The year 1995 was the first time someone published anything I’d written. Sure, I didn’t get paid or anything, but that short-lived, long-deceased alt-weekly published my movie reviews, stoking the film geek flames that had been sparking since I was a kid. I shudder at the thought of anyone reading those things—and they weren’t on the internet, so don’t go looking—but I recall with no small satisfaction seeing through the feel-good backstory to the bland mediocrity that was The Brothers McMullen, and not getting as carried away by Seven as seemingly everyone else. But the one movie that both challenged my fledgling reviewer skills and made me excited at the power to steer my admittedly tiny readership toward something truly extraordinary was Smoke, the New York-set independent film from co-directors Wayne Wang and novelist-screenwriter Paul Auster. I’ve watched the film—a quietly stunning multi-character drama about the people connected through a neighborhood tobacconist—probably two dozen times since that first screening (where my partly farcical press credentials got me in for free). But that first experience of seeing it—and feeling the queasy responsibility of doing justice to a film that to this day remains one of my favorite movies—is something that sticks. Sometimes a long stretch of reviewing indifferent movies or shows can grind me down, but thinking back to the first time I saw Smoke reminds me of the thrill of trying to capture just how a great movie makes me feel.

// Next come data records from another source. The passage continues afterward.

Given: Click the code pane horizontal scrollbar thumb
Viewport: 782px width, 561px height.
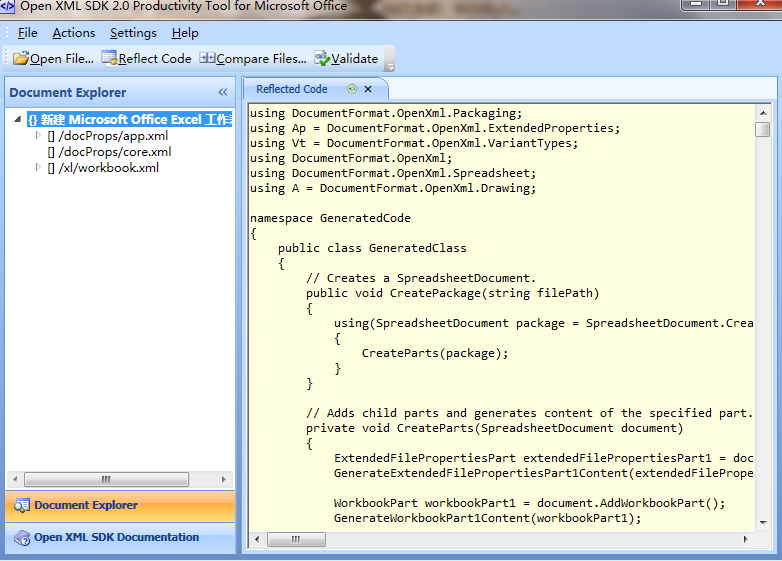Looking at the screenshot, I should [297, 540].
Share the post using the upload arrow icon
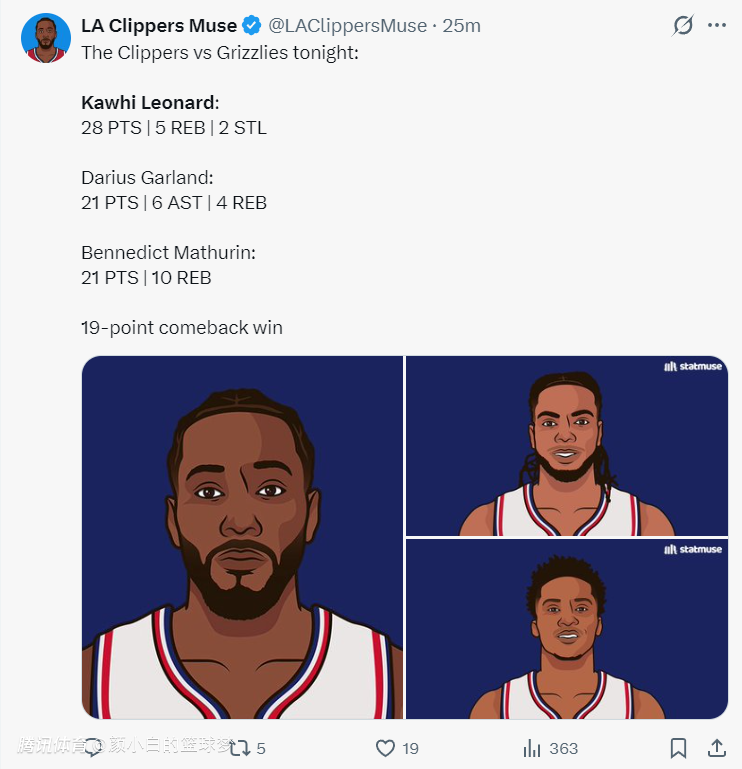Image resolution: width=742 pixels, height=769 pixels. pos(716,748)
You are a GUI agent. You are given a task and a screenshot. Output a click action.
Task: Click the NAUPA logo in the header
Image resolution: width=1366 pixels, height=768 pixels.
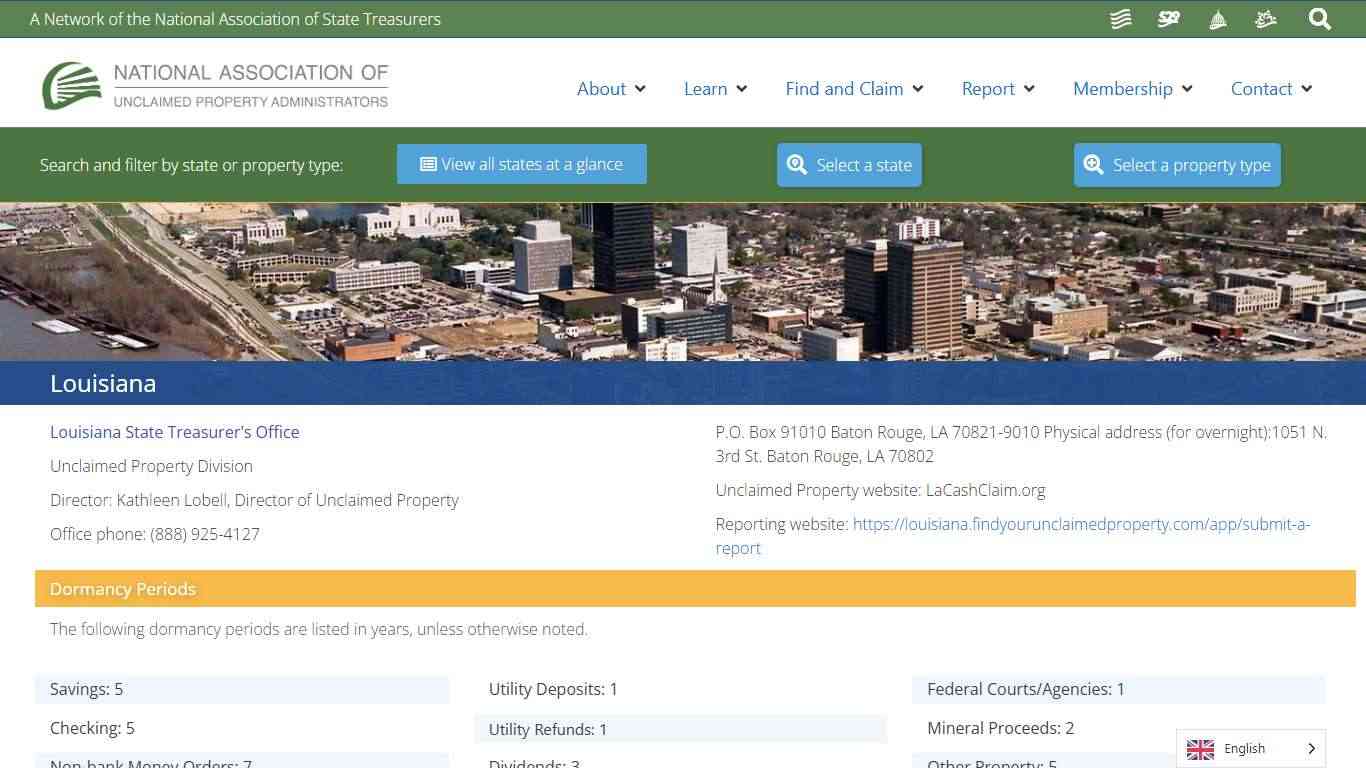[214, 82]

I tend to go through phases with authors, or at least I used to; these days, I barely seem to have time to get any reading done at all. But I still remember when I fell hard for the writing of Salman Rushdie. I miss that. I miss being excited to hear he had a new novel coming out. If I could, I’d go back and read The Moor’s Last Sigh for the first time to try and be amazed by it all over again. The gleeful, spinning prose, the grinning tragedy, the madness and the anger and the pure pleasure of it—I’m not sure I’d feel the same way about it as I once did, but maybe if I didn’t know about all of Rushdie’s self-aggrandizing bullshit and the meandering, occasionally beautiful but ultimately frustrating work he’s done since then, I could still fall in love.